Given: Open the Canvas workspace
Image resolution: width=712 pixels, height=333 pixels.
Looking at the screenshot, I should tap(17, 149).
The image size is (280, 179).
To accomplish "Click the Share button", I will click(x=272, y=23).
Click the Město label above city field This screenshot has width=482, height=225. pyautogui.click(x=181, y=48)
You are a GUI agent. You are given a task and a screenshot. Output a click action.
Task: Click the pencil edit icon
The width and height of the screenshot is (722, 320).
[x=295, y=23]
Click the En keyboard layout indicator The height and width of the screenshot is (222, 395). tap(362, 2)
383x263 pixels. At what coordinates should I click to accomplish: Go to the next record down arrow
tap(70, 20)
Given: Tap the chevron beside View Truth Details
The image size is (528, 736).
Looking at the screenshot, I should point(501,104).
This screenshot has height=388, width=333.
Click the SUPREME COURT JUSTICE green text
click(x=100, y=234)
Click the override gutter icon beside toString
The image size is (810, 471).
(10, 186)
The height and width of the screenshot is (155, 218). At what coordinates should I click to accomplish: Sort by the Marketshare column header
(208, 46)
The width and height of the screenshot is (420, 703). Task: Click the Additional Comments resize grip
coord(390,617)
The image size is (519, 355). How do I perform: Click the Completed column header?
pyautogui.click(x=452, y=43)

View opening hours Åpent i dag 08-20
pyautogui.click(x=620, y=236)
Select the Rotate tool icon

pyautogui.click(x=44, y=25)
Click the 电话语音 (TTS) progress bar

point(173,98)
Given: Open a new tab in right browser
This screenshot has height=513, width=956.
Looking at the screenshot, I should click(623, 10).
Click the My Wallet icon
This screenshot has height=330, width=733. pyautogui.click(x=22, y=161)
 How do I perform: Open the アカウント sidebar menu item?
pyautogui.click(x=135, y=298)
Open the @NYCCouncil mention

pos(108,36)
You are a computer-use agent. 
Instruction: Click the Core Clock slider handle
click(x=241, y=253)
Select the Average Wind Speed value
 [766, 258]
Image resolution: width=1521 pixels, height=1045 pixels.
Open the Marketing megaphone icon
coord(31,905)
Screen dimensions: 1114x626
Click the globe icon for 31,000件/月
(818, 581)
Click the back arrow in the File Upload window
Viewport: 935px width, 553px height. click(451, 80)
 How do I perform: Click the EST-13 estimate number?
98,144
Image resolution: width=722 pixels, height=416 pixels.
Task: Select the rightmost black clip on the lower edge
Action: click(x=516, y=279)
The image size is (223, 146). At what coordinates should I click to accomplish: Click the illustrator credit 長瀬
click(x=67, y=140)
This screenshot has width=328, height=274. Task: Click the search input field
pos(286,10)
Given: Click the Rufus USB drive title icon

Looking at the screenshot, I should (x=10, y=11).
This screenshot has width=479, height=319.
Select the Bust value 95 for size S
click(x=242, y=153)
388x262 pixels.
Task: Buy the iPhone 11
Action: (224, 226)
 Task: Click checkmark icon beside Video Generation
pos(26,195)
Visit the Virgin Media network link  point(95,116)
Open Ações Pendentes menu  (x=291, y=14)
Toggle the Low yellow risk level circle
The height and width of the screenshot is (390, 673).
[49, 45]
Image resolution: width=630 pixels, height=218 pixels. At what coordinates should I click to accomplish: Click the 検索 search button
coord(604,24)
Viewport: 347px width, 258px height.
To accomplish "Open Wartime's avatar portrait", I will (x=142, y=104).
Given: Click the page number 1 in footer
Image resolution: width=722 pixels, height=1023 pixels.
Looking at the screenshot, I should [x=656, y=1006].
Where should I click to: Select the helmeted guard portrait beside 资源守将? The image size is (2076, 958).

○ ○ ○ ○

• AIM OF THE TASK: Repeat the data. Keep every word the same.

• TASK SOLUTION:
Given: Open the Canvas workspace
Image resolution: width=712 pixels, height=333 pixels.
Looking at the screenshot, I should tap(17, 149).
The image size is (280, 179).
To accomplish "Click the Share button", I will click(x=272, y=23).
Click the Město label above city field This screenshot has width=482, height=225. pyautogui.click(x=181, y=48)
You are a GUI agent. You are given a task and a screenshot. Output a click action.
Task: Click the pencil edit icon
The width and height of the screenshot is (722, 320).
[x=295, y=23]
Click the En keyboard layout indicator The height and width of the screenshot is (222, 395). tap(362, 2)
383x263 pixels. At what coordinates should I click to accomplish: Go to the next record down arrow
tap(70, 20)
Given: Tap the chevron beside View Truth Details
The image size is (528, 736).
Looking at the screenshot, I should point(501,104).
This screenshot has height=388, width=333.
Click the SUPREME COURT JUSTICE green text
click(x=100, y=234)
Click the override gutter icon beside toString
The image size is (810, 471).
(10, 186)
The height and width of the screenshot is (155, 218). At what coordinates should I click to accomplish: Sort by the Marketshare column header
(208, 46)
The width and height of the screenshot is (420, 703). Task: Click the Additional Comments resize grip
coord(390,617)
The image size is (519, 355). How do I perform: Click the Completed column header?
pyautogui.click(x=452, y=43)

View opening hours Åpent i dag 08-20
pyautogui.click(x=620, y=236)
Select the Rotate tool icon

pyautogui.click(x=44, y=25)
Click the 电话语音 (TTS) progress bar

point(173,98)
Given: Open a new tab in right browser
This screenshot has height=513, width=956.
Looking at the screenshot, I should click(623, 10).
Click the My Wallet icon
This screenshot has height=330, width=733. pyautogui.click(x=22, y=161)
 How do I perform: Open the アカウント sidebar menu item?
pyautogui.click(x=135, y=298)
Open the @NYCCouncil mention

pos(108,36)
You are a computer-use agent. 
Instruction: Click the Core Clock slider handle
click(x=241, y=253)
Select the Average Wind Speed value
 [766, 258]
Image resolution: width=1521 pixels, height=1045 pixels.
Open the Marketing megaphone icon
coord(31,905)
Screen dimensions: 1114x626
Click the globe icon for 31,000件/月
(818, 581)
Click the back arrow in the File Upload window
Viewport: 935px width, 553px height. click(451, 80)
 How do I perform: Click the EST-13 estimate number?
98,144
Image resolution: width=722 pixels, height=416 pixels.
Task: Select the rightmost black clip on the lower edge
Action: click(x=516, y=279)
The image size is (223, 146). At what coordinates should I click to accomplish: Click the illustrator credit 長瀬
click(x=67, y=140)
This screenshot has width=328, height=274. Task: Click the search input field
pos(286,10)
Given: Click the Rufus USB drive title icon

Looking at the screenshot, I should (x=10, y=11).
This screenshot has width=479, height=319.
Select the Bust value 95 for size S
click(x=242, y=153)
388x262 pixels.
Task: Buy the iPhone 11
Action: (224, 226)
 Task: Click checkmark icon beside Video Generation
pos(26,195)
Visit the Virgin Media network link  point(95,116)
Open Ações Pendentes menu  (x=291, y=14)
Toggle the Low yellow risk level circle
The height and width of the screenshot is (390, 673).
[49, 45]
Image resolution: width=630 pixels, height=218 pixels. At what coordinates should I click to accomplish: Click the 検索 search button
coord(604,24)
Viewport: 347px width, 258px height.
To accomplish "Open Wartime's avatar portrait", I will (x=142, y=104).
Given: Click the page number 1 in footer
Image resolution: width=722 pixels, height=1023 pixels.
Looking at the screenshot, I should [x=656, y=1006].
Where should I click to: Select the helmeted guard portrait beside 资源守将? The image size is (2076, 958).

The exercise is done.